Email Twitter Facebook

-
X
-

Win or bust: The dirtiest race in history

An Olympic-themed assembly to encourage students to choose truth and honesty in life (SEAL theme: Motivation).

by Brian Radcliffe

Suitable for Whole School (Sec)

Aims

An Olympic-themed assembly to encourage students to choose truth and honesty in life (SEAL theme: Motivation).

Preparation and materials

  • Prepare eight readers to take the parts of Mitchell, Williams, Johnson, Smith, Christie, Lewis, Stewart, da Silva. They are to stand in a line as if for a race.
  • For a useful image with which to conclude the assembly, see: http://multimedia.thestar.com/acrobat/d7/67/5689f567475aac80b7257189befa.pdf (or go to: multimedia.thestar.com and then search ‘Twenty years after Seoul').

Assembly

  1.  Leader  The 100 metres final at the Seoul Olympics of 1988 lives in the memory of sports fans for a variety of reasons.

    (Readers march to start positions)

    Reader 1 (steps forward)  I’m Ben Johnson from Canada. I won the race in a new world record time of 9.79 seconds.

    Reader 2 (steps forward)  I’m Carl Lewis from the United States. I won the silver medal in a time of 9.92 seconds.

    Reader 3 (steps forward)  I’m Linford Christie from Great Britain. I won the bronze medal in a time of 9.97 seconds.

    Reader 4 (steps forward)  I’m Calvin Smith. I came fourth. My time was 9.99 seconds.

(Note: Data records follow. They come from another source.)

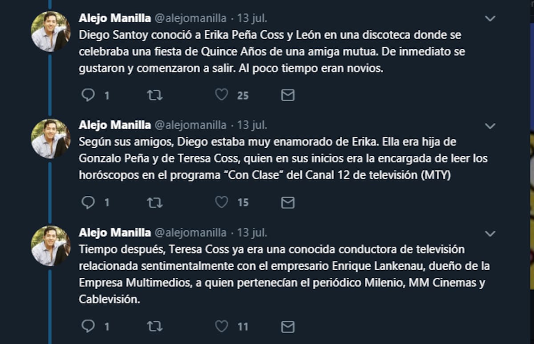Send the Multimedios tweet via direct message
This screenshot has height=344, width=534.
coord(288,327)
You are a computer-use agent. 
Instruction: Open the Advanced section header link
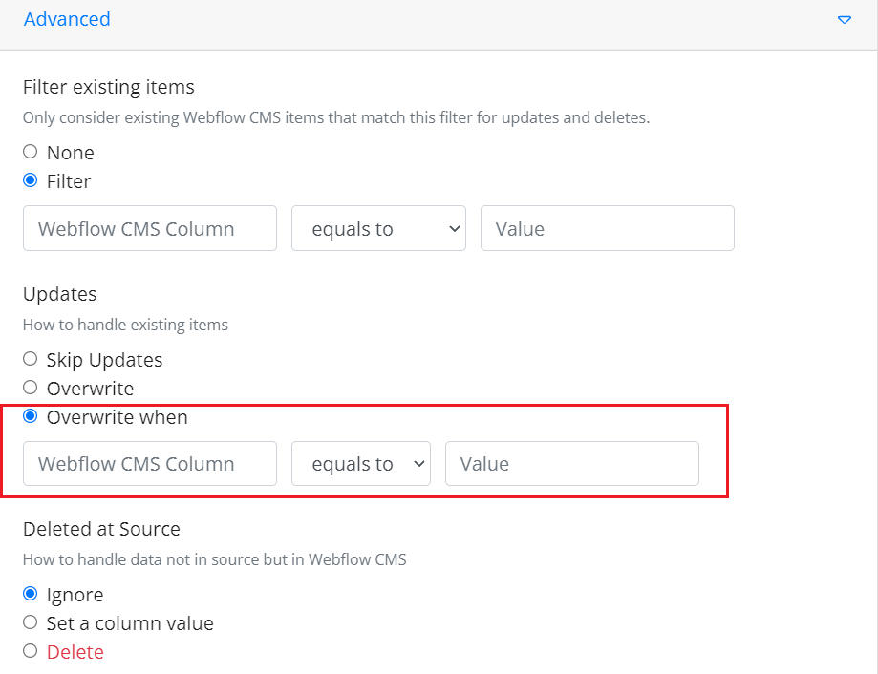coord(67,19)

    Reader 5 (steps forward)  I’m Dennis Mitchell. I came fifth.

    Reader 6 (steps forward)  I’m Robson da Silva. I came sixth.

    Reader 7 (steps forward)  I’m Desai Williams. I came seventh.

    Reader 8 (steps forward)  I’m Ray Stewart. I came eighth.
  2. Leader  A fantastic race. Four men broke the 10-second barrier and a new world record was set. So why, in an article in the Guardian newspaper on 18 April 2003, did journalist Duncan Mackay call this ‘the dirtiest race in history’?

    Let’s look a little closer at the medal winners. First, Ben Johnson, who set that remarkable world record.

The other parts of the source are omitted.